The key to getting good miles is good customer service. In the hyper competitive world of over the road trucking, a customer can easily tender freight to another carrier if they are not happy with the service. In the case of yearly freight bids, ties go to the carrier with the better service. Service oriented carriers get the rate increases which enable them to increase driver pay. Poor service carriers do not. It takes months of work to find a good customer and only seconds to lose one. If we lose business to poor service, we all lose miles.
ACT does not give drivers miles. Customers give drivers miles. They have the freight. They tender it to ACT and ACT tenders it to you, the driver. If we all want miles, it follows that we have to make and keep that customer happy so that we continue to get miles and get more of them.

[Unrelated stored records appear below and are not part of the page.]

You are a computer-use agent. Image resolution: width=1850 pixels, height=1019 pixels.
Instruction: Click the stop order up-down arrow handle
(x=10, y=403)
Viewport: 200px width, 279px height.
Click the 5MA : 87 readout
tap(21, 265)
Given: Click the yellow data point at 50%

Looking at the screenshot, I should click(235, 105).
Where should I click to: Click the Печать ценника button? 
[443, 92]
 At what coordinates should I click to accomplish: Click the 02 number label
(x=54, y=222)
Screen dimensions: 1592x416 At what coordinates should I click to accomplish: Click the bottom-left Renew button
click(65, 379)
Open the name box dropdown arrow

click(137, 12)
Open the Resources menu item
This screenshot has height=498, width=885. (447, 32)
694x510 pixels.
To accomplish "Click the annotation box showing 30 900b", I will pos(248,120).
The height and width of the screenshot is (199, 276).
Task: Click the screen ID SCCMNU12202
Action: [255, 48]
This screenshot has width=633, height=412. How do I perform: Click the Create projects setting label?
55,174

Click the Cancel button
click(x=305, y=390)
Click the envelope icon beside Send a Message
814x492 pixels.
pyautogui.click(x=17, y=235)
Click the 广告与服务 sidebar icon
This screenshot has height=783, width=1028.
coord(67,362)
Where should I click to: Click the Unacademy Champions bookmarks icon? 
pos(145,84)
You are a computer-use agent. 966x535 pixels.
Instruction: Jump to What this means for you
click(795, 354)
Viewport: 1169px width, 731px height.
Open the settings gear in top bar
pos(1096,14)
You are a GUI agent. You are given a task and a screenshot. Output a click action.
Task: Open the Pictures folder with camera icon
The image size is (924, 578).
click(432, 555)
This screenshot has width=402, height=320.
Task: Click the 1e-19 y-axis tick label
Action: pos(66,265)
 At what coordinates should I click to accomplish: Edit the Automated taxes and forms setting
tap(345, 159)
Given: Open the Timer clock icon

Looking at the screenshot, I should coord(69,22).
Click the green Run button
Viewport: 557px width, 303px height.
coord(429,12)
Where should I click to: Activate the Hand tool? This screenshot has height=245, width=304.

How do you define customer satisfaction? What makes a customer happy is defined by the customer, not us. It is the customer who defines service expectations.
If you are a company driver, your job is to transport a customer’s load safely, legally, professionally and to the customer’s requirements and deliver the load in the same condition you received it. If you have service failures, you are not doing the job you are paid to do. If you are a contractor, you have agreed to do the same by contract. If you have service failures, you are not living up to your part of the agreement. This is a breach of your contract. Service failures hurt us all.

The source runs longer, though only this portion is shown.